> Source material
[Start of Attachment]

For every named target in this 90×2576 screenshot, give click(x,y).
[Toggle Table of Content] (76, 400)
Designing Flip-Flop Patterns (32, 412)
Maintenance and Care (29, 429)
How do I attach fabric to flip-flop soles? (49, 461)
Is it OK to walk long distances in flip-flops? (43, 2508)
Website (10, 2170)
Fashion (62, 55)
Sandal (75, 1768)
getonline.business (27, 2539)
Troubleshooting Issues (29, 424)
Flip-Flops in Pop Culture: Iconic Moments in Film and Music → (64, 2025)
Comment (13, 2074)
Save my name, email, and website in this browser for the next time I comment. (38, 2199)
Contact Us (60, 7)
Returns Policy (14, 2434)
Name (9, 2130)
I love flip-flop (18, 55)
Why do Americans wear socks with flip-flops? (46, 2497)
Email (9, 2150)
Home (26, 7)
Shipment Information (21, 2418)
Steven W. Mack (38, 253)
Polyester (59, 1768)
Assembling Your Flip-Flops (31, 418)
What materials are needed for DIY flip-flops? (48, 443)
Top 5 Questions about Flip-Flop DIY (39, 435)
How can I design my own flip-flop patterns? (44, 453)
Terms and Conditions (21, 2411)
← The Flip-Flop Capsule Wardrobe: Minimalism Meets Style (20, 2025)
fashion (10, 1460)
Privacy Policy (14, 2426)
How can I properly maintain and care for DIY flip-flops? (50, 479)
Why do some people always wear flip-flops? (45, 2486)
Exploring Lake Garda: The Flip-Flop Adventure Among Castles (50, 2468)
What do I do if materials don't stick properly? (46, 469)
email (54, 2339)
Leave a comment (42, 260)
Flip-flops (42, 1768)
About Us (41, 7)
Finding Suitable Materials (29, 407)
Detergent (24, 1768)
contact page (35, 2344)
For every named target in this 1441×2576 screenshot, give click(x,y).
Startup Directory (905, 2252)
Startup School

[End of Attachment]

> Activity
In the lines above, find the word "wear" and copy every line it occurs in.

> Task output
Why do Americans wear socks with flip-flops? (46, 2497)
Why do some people always wear flip-flops? (45, 2486)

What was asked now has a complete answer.